Review (TL;DR)

When attempting a property access on an object that doesn’t have that property, the object’s internal [[Prototype]] linkage defines where the [[Get]] operation (see Chapter 3) should look next. This cascading linkage from object to object essentially defines a “prototype chain” (somewhat similar to a nested scope chain) of objects to traverse for property resolution.

All normal objects have the built-in Object.prototype as the top of the prototype chain (like the global scope in scope look-up), where property resolution will stop if not found anywhere prior in the chain. toString(), valueOf(), and several other common utilities exist on this Object.prototype object, explaining how all objects in the language are able to access them.

The most common way to get two objects linked to each other is using the new keyword with a function call, which among its four steps (see Chapter 2), it creates a new object linked to another object.

The “another object” that the new object is linked to happens to be the object referenced by the arbitrarily named .prototype property of the function called with new.
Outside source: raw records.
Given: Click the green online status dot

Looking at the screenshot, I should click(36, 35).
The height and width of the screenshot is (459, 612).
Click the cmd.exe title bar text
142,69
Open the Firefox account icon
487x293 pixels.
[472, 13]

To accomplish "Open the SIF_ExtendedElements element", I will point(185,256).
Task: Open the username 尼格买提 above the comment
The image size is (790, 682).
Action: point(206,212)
Functions called with new are often called “constructors”, despite the fact that they are not actually instantiating a class as constructors do in traditional class-oriented languages.
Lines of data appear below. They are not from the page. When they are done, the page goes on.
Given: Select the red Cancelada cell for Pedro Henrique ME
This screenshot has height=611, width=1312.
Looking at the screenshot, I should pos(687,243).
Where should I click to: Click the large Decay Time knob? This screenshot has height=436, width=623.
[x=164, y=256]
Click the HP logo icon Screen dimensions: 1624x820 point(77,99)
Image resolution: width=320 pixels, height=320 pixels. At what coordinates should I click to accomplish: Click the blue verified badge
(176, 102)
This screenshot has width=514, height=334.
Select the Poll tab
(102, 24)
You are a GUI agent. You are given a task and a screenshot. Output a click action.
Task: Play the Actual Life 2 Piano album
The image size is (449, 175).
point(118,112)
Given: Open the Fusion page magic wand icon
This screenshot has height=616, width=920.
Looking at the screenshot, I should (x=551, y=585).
While these JavaScript mechanisms can seem to resemble “class instantiation” and “class inheritance” from traditional class-oriented languages, the key distinction is that in JavaScript, no copies are made. Rather, objects end up linked to each other via an internal [[Prototype]] chain.

For a variety of reasons, not the least of which is terminology precedent, “inheritance” (and “prototypal inheritance”) and all the other OO terms just do not make sense when considering how JavaScript actually works (not just applied to our forced mental models).

Instead, “delegation” is a more appropriate term, because these relationships are not copies but delegation links.